In short, while China may fear that Washington is building a wall around it, facts simply do not support the contention now.
Aspirations are a different matter but they cut different ways. The Biden administration talks incessantly of the need for allies and partners but we are far from having formal alliances with most of these states as shown. States pursue their own interests first and foremost. In many cases, those interests include having options should the United States abandon Asia.
Congress, with its partisan divide on so many things, is close to unanimous that China is our major threat but concentrates on greater U.S. defense spending as much as supporting allies and partners. Democrats and Republicans approach our foreign relationship across the United States are pretty different, if they have any views at all.
It’s difficult to overestimate the doubts sown by the past decade as U.S. public opinion soured on internationalism in the aftermath of the globalisation experiment and the 2008 financial meltdown. Just with Japan, the unwillingness by either of the major 2016 U.S. presidential candidates to agree to the Trans Pacific Partnership rece forced fundamental doubts about our staying power in the region.
President Trump’s vocal distrust of the Japanese and Korean financial commitments to mutual defense further undermines our ability to convince Asians of the benefits of ties. Japan and Korea currently are discussing increased domestic defense commitments in the face of Chinese aggressiveness but the possibility of a return Trump administration has to give them pause. President Trump’s known doubts about the viability of Mutual Defense agreements he sees as lopsided (regardless of the texts of those agreements) and his ambivalent behaviour towards Xi Jinping make his unpredictability undermine Asian links.
The Biden administration thus aspires to build alliances but is left with somewhat more fragile partnerships of mutual interest. The AUKUS accord with Canberra and London is a notable exception but one that requires decades’ political and financial commitment to bring it to fruition.
The map for which I included the link above is thus not correct. It’s possible that the U.S. military will have bases in all of those locations in the future but highly doubtful because of those host nations’ hedging and the preferences of the U.S. population. However, concerns about China grow and Beijing’s concerns about Washington’s actions in this area are equally important.
Nothing in national security is static.

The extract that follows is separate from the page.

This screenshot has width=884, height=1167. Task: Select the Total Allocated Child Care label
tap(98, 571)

The Indo-Pacific is as fluid as the rest of the world. It’s just hard to remember sometimes in the face of lack of information or attempts to paint different pictures from reality.

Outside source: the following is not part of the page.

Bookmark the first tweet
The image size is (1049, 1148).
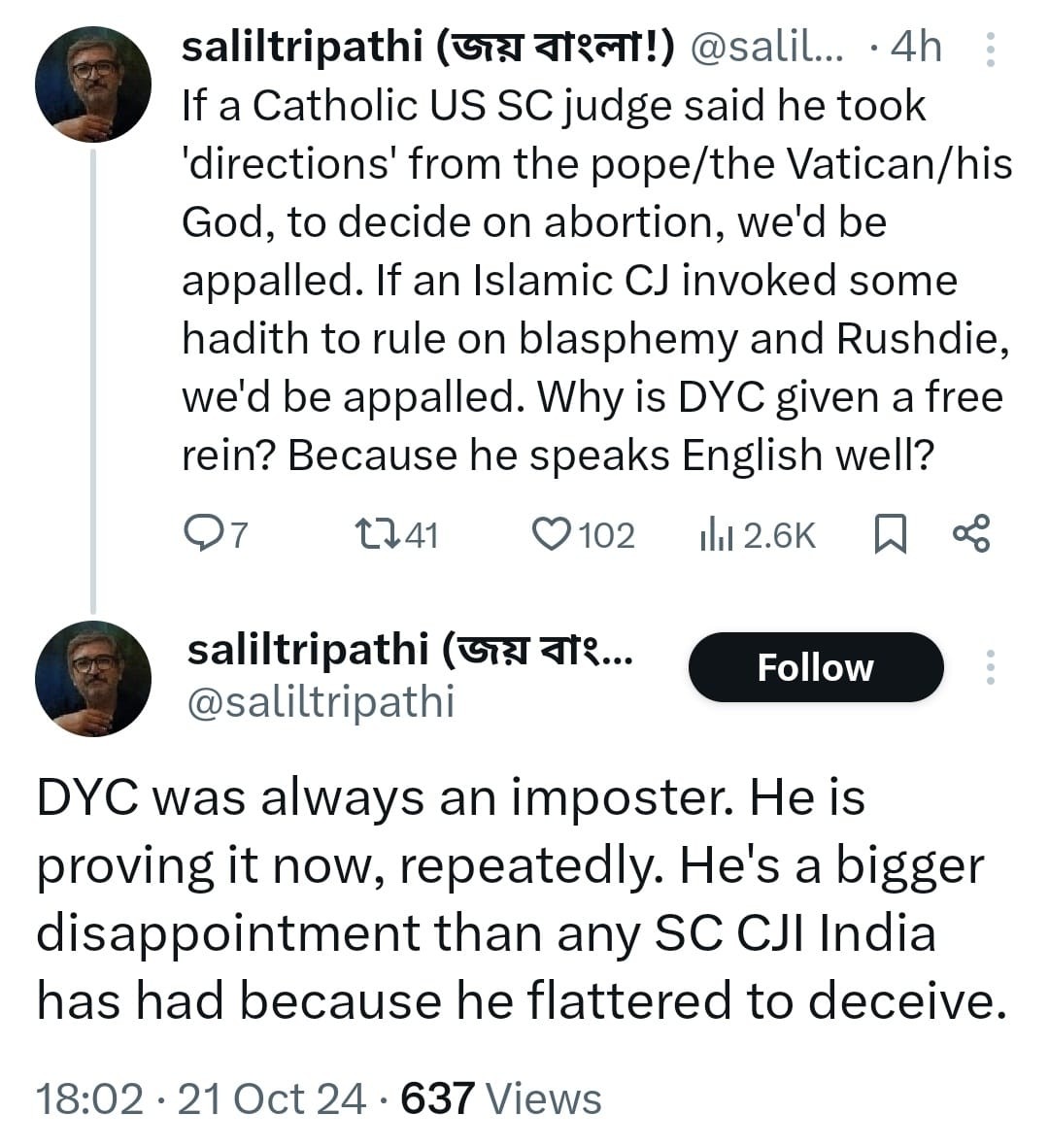(890, 533)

We had quite a storm last night, followed by a double rainbow and a beautiful sunrise this morning. I do like to share….FIN
It is definitely a fair comment to raise the Quad. I did not discuss it b ecause I was focusing on bilateral (except ANZUS and AUKUS) since multilateral security agreements are so much less common than Europe. Japan's history is a major stumbling block for many in the region which is one of the reasons I think the Quad has frailties. Additionally, Modi's somewhat mercurial reactions strikes me as potentially problematic. But, there is no question the Quad concerns China much like so many things. They want to be the center of things but become obsessed with anyone then reacting to them in that position by responding to them. Thanks for raising the point about the Quad.
Interesting regional update, Cynthia. Thank you for sharing your informed perspectives.